How to Achieve Structured Output in Claude 3.7: Three Practical Approaches

Last Updated on May 13, 2025 by Editorial Team

Author(s): Omri Eliyahu Levy

Originally published on Towards AI.

How to Achieve Structured Output in Claude 3.7: Three Practical Approaches

TL;DR — Full code can be found here

At Baz, we’re building an AI code review agent that combines static analysis with LLMs to reason deeply about code. Along the way, structured output has become essential, especially when chaining model outputs or integrating into larger systems. As part of that journey, we constantly evaluate and integrate new models to see how they perform in complex, real-world pipelines.

Anthropic’s recently released Claude Sonnet 3.7 has attracted a lot of attention for its enhanced reasoning and code understanding. But if you’re building GenAI apps in the wild, there’s a catch: structured output doesn’t work the way you might expect when using its powerful “extended thinking” mode.

Structured output is critical in production-grade LLM systems — the ability to get consistent, parseable responses that adhere to a defined schema. Whether you’re routing LLM output to downstream systems or building modular agent workflows, you need more than free-form text — you need structure you can rely on.

This post walks through what structured output is, why it matters in production, and three practical ways to achieve it with Sonnet 3.7. We include end-to-end examples using Langchain and AWS Bedrock to help others shipping GenAI apps navigate this tradeoff.

How to Achieve Structured Output in Claude 3.7: Three Practical Approaches — Photo by Tamilazhagan on Unsplash

What “structured output” is?

Structured output refers to an LLM response that adheres to a predefined schema.
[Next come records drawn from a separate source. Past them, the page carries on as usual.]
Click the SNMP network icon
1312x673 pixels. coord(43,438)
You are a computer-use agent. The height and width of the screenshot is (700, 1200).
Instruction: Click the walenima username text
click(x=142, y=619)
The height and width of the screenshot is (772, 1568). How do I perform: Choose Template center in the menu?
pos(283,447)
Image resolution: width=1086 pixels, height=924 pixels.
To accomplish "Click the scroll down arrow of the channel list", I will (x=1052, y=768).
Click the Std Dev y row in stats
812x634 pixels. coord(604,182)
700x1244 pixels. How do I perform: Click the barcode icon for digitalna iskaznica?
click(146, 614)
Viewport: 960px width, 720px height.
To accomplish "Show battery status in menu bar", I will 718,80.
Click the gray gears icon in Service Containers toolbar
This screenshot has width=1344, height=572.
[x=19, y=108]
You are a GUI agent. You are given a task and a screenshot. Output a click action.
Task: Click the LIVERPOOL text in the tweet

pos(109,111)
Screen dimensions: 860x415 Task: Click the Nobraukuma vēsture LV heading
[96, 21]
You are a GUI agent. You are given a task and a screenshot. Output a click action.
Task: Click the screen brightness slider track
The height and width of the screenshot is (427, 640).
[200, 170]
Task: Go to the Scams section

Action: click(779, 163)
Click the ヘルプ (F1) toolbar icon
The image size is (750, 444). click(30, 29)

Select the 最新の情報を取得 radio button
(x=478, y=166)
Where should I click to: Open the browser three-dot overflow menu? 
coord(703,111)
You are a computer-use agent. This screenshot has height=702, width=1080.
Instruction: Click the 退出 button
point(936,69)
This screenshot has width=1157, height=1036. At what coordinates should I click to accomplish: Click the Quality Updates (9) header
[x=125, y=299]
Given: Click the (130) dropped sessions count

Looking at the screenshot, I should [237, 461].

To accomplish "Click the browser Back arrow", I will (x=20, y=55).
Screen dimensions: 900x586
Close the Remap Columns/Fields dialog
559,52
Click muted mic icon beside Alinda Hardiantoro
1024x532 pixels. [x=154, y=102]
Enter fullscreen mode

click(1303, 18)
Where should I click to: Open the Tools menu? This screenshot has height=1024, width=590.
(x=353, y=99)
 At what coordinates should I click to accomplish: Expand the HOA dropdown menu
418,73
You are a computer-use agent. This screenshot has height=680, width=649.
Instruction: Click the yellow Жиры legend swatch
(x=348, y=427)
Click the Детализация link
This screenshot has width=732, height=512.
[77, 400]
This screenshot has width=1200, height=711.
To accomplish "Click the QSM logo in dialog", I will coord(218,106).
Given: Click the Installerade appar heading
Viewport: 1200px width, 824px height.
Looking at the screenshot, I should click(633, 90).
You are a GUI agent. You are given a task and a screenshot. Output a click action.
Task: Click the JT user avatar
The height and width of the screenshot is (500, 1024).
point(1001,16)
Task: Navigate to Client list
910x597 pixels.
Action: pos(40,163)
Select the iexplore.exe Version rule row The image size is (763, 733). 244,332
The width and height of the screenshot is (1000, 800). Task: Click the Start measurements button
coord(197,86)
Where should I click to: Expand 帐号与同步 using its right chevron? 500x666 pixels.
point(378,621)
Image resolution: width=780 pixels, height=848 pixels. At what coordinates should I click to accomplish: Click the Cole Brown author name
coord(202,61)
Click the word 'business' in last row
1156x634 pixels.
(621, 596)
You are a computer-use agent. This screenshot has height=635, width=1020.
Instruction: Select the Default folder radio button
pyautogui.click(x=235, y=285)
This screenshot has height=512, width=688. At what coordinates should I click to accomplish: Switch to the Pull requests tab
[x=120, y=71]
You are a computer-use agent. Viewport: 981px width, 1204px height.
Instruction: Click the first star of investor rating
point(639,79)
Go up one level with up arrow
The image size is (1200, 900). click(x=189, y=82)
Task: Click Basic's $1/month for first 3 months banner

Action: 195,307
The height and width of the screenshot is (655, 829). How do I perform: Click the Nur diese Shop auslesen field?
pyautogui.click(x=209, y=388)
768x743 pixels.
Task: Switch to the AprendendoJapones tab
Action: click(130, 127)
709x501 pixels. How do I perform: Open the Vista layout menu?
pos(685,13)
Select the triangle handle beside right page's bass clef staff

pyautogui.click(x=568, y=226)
Instead of receiving the LLM response as free text, it is returned in a JSON schema that is easy to parse and work with. For production environments, leveraging structured JSON responses is crucial as this is how systems interact today.

How does structured output work?

Generally speaking, there are three different ways to achieve structured output:

Ask the model to adhere to a predefined schema.
Use constrained generation.
Utilize function (tool) calling.

Let’s discuss each.

Prompt the model to do so

This is the simplest approach but also the least reliable. You simply instruct the model to return its response in a specific format, such as JSON. You can add a few-shot examples, of course, and then try to parse the response directly into JSON.

The drawback here is that the model might not perfectly follow your instructions, or the schema might be too complex, requiring additional parsing or error handling.

Constrained decoding

Also sometimes called “JSON mode.” In this approach, there is a restriction on the tokens that the model is allowed to generate at a certain point in time. That is, given the desired output schema, it is translated into a context-free grammar that represents the schema [1]. Then, when generating the n’th token, the model will choose only from the tokens it is allowed to produce according to the grammar.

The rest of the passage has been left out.